◆ EXERCISE:
Reproduce the records exactly, beginning with their first line and ending with the line that contains "Click the back", and output nothing more.

◆ DATA FOR THE TASK:
+ + + + +

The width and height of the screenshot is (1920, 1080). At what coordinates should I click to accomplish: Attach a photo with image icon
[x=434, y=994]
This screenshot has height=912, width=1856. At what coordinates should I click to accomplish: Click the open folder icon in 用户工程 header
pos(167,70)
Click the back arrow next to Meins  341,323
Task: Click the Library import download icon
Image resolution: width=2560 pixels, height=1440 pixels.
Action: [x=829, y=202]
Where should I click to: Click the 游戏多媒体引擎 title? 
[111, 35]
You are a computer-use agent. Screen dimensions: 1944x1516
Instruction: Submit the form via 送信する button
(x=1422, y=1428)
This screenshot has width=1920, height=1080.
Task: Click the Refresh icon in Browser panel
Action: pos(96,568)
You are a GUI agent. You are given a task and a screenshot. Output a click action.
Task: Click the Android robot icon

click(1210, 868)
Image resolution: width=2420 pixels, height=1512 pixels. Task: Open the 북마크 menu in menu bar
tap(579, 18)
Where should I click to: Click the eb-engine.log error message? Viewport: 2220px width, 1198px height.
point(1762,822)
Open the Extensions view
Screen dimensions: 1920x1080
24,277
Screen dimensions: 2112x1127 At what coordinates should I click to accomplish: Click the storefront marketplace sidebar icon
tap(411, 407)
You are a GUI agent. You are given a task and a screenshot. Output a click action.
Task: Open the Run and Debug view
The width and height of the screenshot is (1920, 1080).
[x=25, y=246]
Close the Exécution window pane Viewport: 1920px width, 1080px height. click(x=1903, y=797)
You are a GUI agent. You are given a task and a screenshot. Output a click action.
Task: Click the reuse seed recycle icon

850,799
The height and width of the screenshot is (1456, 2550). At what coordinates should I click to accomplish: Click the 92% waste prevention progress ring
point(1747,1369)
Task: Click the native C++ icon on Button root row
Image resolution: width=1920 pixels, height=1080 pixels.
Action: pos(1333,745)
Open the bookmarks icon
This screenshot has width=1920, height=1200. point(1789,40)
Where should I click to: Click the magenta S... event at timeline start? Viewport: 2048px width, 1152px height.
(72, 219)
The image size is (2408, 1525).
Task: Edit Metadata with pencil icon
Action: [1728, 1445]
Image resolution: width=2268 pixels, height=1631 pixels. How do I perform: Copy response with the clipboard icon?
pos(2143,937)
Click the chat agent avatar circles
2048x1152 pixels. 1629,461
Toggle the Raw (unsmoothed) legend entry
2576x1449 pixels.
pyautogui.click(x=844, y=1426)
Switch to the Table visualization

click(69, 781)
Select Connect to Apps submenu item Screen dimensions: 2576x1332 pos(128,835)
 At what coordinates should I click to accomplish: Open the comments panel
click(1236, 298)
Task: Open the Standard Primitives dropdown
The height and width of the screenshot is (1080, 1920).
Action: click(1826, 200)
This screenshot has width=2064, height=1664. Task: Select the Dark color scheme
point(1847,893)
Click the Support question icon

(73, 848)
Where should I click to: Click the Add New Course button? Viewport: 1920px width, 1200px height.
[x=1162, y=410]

+ + + + +

◆ ANSWER SPACE:
The width and height of the screenshot is (1920, 1080). At what coordinates should I click to accomplish: Attach a photo with image icon
[x=434, y=994]
This screenshot has height=912, width=1856. At what coordinates should I click to accomplish: Click the open folder icon in 用户工程 header
pos(167,70)
Click the back arrow next to Meins  341,323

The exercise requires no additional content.